Stored data entries:
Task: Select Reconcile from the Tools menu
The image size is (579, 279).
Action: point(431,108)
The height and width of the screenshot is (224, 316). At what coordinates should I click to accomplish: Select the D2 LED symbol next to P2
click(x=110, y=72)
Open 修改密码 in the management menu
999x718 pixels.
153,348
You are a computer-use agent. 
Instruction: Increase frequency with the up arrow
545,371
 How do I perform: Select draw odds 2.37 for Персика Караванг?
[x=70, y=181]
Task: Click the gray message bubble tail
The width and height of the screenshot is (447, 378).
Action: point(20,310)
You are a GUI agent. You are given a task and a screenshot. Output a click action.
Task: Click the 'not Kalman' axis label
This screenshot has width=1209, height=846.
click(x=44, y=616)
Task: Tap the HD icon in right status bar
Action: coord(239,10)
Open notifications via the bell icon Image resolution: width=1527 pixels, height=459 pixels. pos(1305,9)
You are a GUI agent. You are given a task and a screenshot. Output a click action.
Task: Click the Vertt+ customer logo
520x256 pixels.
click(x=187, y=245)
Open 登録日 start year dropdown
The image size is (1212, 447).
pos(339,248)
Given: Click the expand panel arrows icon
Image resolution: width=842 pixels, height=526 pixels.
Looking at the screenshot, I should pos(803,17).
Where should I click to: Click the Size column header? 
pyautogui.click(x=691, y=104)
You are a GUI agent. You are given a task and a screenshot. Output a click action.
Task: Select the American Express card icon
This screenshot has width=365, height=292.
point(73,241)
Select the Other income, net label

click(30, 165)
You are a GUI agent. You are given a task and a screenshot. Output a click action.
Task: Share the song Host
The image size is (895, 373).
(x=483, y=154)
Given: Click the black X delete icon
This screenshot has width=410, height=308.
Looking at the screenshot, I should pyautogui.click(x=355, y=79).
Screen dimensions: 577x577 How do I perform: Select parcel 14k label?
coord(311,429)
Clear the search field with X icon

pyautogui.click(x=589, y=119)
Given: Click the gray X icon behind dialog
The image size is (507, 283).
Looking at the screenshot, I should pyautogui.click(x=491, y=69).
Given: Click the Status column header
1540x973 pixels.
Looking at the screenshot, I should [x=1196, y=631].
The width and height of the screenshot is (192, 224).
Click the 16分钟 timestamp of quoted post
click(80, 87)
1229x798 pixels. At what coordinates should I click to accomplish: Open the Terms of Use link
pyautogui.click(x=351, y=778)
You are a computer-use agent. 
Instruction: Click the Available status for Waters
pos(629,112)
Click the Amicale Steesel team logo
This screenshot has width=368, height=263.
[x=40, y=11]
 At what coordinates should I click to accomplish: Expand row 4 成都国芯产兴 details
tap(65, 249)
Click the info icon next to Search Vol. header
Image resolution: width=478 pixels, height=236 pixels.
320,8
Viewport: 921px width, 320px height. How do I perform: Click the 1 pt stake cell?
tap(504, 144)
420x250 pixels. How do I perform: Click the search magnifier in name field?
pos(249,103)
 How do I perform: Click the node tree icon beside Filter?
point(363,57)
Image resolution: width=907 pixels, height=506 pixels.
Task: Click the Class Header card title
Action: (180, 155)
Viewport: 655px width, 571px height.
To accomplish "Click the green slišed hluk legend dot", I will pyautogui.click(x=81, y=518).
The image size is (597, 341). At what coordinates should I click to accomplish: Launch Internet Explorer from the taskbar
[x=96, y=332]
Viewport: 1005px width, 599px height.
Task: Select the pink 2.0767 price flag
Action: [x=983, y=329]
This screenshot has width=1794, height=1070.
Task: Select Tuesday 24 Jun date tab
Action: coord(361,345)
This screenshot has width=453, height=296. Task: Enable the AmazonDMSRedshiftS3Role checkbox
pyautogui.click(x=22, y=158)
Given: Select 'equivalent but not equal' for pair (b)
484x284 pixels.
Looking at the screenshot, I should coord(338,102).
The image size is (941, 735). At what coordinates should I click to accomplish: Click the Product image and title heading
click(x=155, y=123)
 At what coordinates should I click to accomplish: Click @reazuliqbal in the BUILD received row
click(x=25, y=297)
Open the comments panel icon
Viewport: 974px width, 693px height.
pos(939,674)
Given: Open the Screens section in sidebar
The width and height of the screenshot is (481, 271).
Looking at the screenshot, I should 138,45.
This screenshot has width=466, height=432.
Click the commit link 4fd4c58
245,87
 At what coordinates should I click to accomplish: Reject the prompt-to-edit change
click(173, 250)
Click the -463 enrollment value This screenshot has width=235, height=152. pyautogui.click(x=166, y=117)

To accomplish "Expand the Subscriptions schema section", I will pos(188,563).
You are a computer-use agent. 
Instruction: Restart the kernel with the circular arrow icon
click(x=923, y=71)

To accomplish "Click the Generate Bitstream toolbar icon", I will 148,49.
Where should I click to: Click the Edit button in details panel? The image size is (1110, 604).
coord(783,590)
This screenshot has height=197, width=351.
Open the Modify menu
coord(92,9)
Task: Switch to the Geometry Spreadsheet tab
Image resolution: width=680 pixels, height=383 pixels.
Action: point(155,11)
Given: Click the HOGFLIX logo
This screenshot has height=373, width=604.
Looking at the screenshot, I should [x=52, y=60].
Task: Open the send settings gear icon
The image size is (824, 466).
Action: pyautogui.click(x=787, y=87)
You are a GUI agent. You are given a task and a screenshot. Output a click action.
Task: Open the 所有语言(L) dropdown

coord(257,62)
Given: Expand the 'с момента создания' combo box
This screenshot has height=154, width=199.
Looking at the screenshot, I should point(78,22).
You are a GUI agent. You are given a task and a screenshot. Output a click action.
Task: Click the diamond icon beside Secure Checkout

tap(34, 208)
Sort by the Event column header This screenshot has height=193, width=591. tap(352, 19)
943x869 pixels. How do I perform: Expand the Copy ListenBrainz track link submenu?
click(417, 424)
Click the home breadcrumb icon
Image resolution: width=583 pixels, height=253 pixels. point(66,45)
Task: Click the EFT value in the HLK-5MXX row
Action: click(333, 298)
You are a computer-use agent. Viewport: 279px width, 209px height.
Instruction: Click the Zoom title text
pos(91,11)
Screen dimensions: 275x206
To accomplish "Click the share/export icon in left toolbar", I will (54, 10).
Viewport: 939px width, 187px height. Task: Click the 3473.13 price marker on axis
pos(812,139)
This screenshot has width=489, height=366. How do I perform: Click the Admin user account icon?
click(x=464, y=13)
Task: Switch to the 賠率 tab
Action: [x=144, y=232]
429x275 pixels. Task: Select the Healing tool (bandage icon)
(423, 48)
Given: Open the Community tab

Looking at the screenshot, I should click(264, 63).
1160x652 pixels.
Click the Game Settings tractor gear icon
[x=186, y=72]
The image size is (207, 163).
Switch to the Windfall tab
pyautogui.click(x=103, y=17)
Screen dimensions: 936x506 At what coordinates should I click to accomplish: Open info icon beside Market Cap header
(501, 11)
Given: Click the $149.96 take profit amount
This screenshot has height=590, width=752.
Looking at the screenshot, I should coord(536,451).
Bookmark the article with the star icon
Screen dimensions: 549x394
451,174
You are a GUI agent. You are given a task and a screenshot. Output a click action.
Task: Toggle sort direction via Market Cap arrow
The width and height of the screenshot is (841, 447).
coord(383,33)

Activity: A verbatim copy of all the records is required. Write it out in full.

Result of the exercise:
Task: Select Reconcile from the Tools menu
The image size is (579, 279).
Action: point(431,108)
The height and width of the screenshot is (224, 316). At what coordinates should I click to accomplish: Select the D2 LED symbol next to P2
click(x=110, y=72)
Open 修改密码 in the management menu
999x718 pixels.
153,348
You are a computer-use agent. 
Instruction: Increase frequency with the up arrow
545,371
 How do I perform: Select draw odds 2.37 for Персика Караванг?
[x=70, y=181]
Task: Click the gray message bubble tail
The width and height of the screenshot is (447, 378).
Action: point(20,310)
You are a GUI agent. You are given a task and a screenshot. Output a click action.
Task: Click the 'not Kalman' axis label
This screenshot has width=1209, height=846.
click(x=44, y=616)
Task: Tap the HD icon in right status bar
Action: coord(239,10)
Open notifications via the bell icon Image resolution: width=1527 pixels, height=459 pixels. pos(1305,9)
You are a GUI agent. You are given a task and a screenshot. Output a click action.
Task: Click the Vertt+ customer logo
520x256 pixels.
click(x=187, y=245)
Open 登録日 start year dropdown
The image size is (1212, 447).
pos(339,248)
Given: Click the expand panel arrows icon
Image resolution: width=842 pixels, height=526 pixels.
Looking at the screenshot, I should pos(803,17).
Where should I click to: Click the Size column header? 
pyautogui.click(x=691, y=104)
You are a GUI agent. You are given a task and a screenshot. Output a click action.
Task: Select the American Express card icon
This screenshot has width=365, height=292.
point(73,241)
Select the Other income, net label

click(30, 165)
You are a GUI agent. You are given a task and a screenshot. Output a click action.
Task: Share the song Host
The image size is (895, 373).
(x=483, y=154)
Given: Click the black X delete icon
This screenshot has width=410, height=308.
Looking at the screenshot, I should pyautogui.click(x=355, y=79).
Screen dimensions: 577x577 How do I perform: Select parcel 14k label?
coord(311,429)
Clear the search field with X icon

pyautogui.click(x=589, y=119)
Given: Click the gray X icon behind dialog
The image size is (507, 283).
Looking at the screenshot, I should pyautogui.click(x=491, y=69).
Given: Click the Status column header
1540x973 pixels.
Looking at the screenshot, I should [x=1196, y=631].
The width and height of the screenshot is (192, 224).
Click the 16分钟 timestamp of quoted post
click(80, 87)
1229x798 pixels. At what coordinates should I click to accomplish: Open the Terms of Use link
pyautogui.click(x=351, y=778)
You are a computer-use agent. 
Instruction: Click the Available status for Waters
pos(629,112)
Click the Amicale Steesel team logo
This screenshot has width=368, height=263.
[x=40, y=11]
 At what coordinates should I click to accomplish: Expand row 4 成都国芯产兴 details
tap(65, 249)
Click the info icon next to Search Vol. header
Image resolution: width=478 pixels, height=236 pixels.
320,8
Viewport: 921px width, 320px height. How do I perform: Click the 1 pt stake cell?
tap(504, 144)
420x250 pixels. How do I perform: Click the search magnifier in name field?
pos(249,103)
 How do I perform: Click the node tree icon beside Filter?
point(363,57)
Image resolution: width=907 pixels, height=506 pixels.
Task: Click the Class Header card title
Action: (180, 155)
Viewport: 655px width, 571px height.
To accomplish "Click the green slišed hluk legend dot", I will pyautogui.click(x=81, y=518).
The image size is (597, 341). At what coordinates should I click to accomplish: Launch Internet Explorer from the taskbar
[x=96, y=332]
Viewport: 1005px width, 599px height.
Task: Select the pink 2.0767 price flag
Action: [x=983, y=329]
This screenshot has width=1794, height=1070.
Task: Select Tuesday 24 Jun date tab
Action: coord(361,345)
This screenshot has width=453, height=296. Task: Enable the AmazonDMSRedshiftS3Role checkbox
pyautogui.click(x=22, y=158)
Given: Select 'equivalent but not equal' for pair (b)
484x284 pixels.
Looking at the screenshot, I should coord(338,102).
The image size is (941, 735). At what coordinates should I click to accomplish: Click the Product image and title heading
click(x=155, y=123)
 At what coordinates should I click to accomplish: Click @reazuliqbal in the BUILD received row
click(x=25, y=297)
Open the comments panel icon
Viewport: 974px width, 693px height.
pos(939,674)
Given: Open the Screens section in sidebar
The width and height of the screenshot is (481, 271).
Looking at the screenshot, I should 138,45.
This screenshot has width=466, height=432.
Click the commit link 4fd4c58
245,87
 At what coordinates should I click to accomplish: Reject the prompt-to-edit change
click(173, 250)
Click the -463 enrollment value This screenshot has width=235, height=152. pyautogui.click(x=166, y=117)

To accomplish "Expand the Subscriptions schema section", I will pos(188,563).
You are a computer-use agent. 
Instruction: Restart the kernel with the circular arrow icon
click(x=923, y=71)

To accomplish "Click the Generate Bitstream toolbar icon", I will 148,49.
Where should I click to: Click the Edit button in details panel? The image size is (1110, 604).
coord(783,590)
This screenshot has height=197, width=351.
Open the Modify menu
coord(92,9)
Task: Switch to the Geometry Spreadsheet tab
Image resolution: width=680 pixels, height=383 pixels.
Action: point(155,11)
Given: Click the HOGFLIX logo
This screenshot has height=373, width=604.
Looking at the screenshot, I should [x=52, y=60].
Task: Open the send settings gear icon
The image size is (824, 466).
Action: pyautogui.click(x=787, y=87)
You are a GUI agent. You are given a task and a screenshot. Output a click action.
Task: Open the 所有语言(L) dropdown

coord(257,62)
Given: Expand the 'с момента создания' combo box
This screenshot has height=154, width=199.
Looking at the screenshot, I should point(78,22).
You are a GUI agent. You are given a task and a screenshot. Output a click action.
Task: Click the diamond icon beside Secure Checkout

tap(34, 208)
Sort by the Event column header This screenshot has height=193, width=591. tap(352, 19)
943x869 pixels. How do I perform: Expand the Copy ListenBrainz track link submenu?
click(417, 424)
Click the home breadcrumb icon
Image resolution: width=583 pixels, height=253 pixels. point(66,45)
Task: Click the EFT value in the HLK-5MXX row
Action: click(333, 298)
You are a computer-use agent. Viewport: 279px width, 209px height.
Instruction: Click the Zoom title text
pos(91,11)
Screen dimensions: 275x206
To accomplish "Click the share/export icon in left toolbar", I will (54, 10).
Viewport: 939px width, 187px height. Task: Click the 3473.13 price marker on axis
pos(812,139)
This screenshot has width=489, height=366. How do I perform: Click the Admin user account icon?
click(x=464, y=13)
Task: Switch to the 賠率 tab
Action: [x=144, y=232]
429x275 pixels. Task: Select the Healing tool (bandage icon)
(423, 48)
Given: Open the Community tab

Looking at the screenshot, I should click(264, 63).
1160x652 pixels.
Click the Game Settings tractor gear icon
[x=186, y=72]
The image size is (207, 163).
Switch to the Windfall tab
pyautogui.click(x=103, y=17)
Screen dimensions: 936x506 At what coordinates should I click to accomplish: Open info icon beside Market Cap header
(501, 11)
Given: Click the $149.96 take profit amount
This screenshot has height=590, width=752.
Looking at the screenshot, I should coord(536,451).
Bookmark the article with the star icon
Screen dimensions: 549x394
451,174
You are a GUI agent. You are given a task and a screenshot. Output a click action.
Task: Toggle sort direction via Market Cap arrow
The width and height of the screenshot is (841, 447).
coord(383,33)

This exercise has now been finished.